An excellent catch by the Idaho Statesman today: The high cost of photo ops and ego boosting.
The context here, of course, is that the Otter Administration has proposed, in the interest of saving dollars measured more in the thousands (elimination of the Human Rights Commission and Hispanic Commission) or not a lot more (public television's state buy-in, which could bring much of the network to crash).
What the Statesman found was this: "Since June, the Idaho Transportation Department has spent almost $70,000 on seven such groundbreaking or dedication ceremonies - which Otter's office wanted to be the 'governor's signature events.' . . . Four of these highway ceremonies, all in northern or eastern Idaho, were put together by ITD's own communications staff at a total cost of $9,571 - an average of $2,393 per ceremony. But for the three Valley events, ITD paid RBCI, a private consulting firm. The cost for these three: $60,035 - an average of $20,012 per ceremony."

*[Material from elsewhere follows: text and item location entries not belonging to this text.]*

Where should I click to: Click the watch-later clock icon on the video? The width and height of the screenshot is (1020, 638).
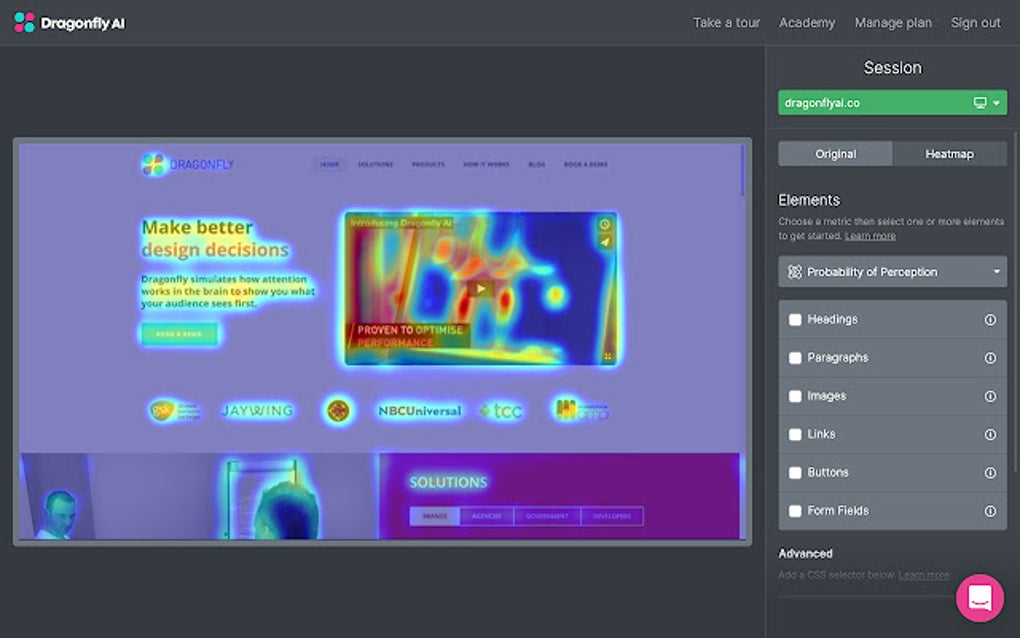pos(607,222)
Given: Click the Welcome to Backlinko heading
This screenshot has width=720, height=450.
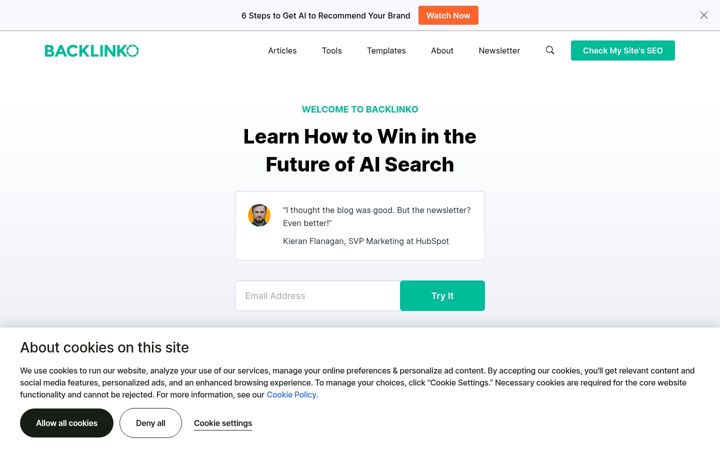Looking at the screenshot, I should click(360, 109).
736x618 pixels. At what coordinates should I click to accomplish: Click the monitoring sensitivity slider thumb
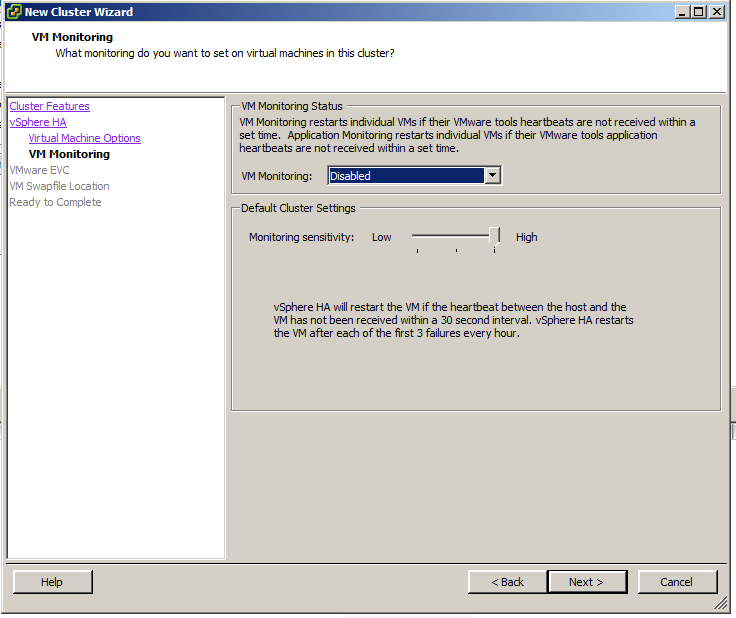point(494,235)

These are the events where "dignitaries" stand around, smile, cut ribbons and get their pictures taken. What the public actually gets out of them . . . well . . .
The House Transportation chair, JoAn Wood, R-Rigby, described herself as "appalled."
The story suggests that the costs more or less snuck up on their governor's office - that they didn't know how large the costs were - while the transportation department put together the events more or less as they seemed to be asked to do. No particular villain here.
Maybe a few lessons to be absorbed, though.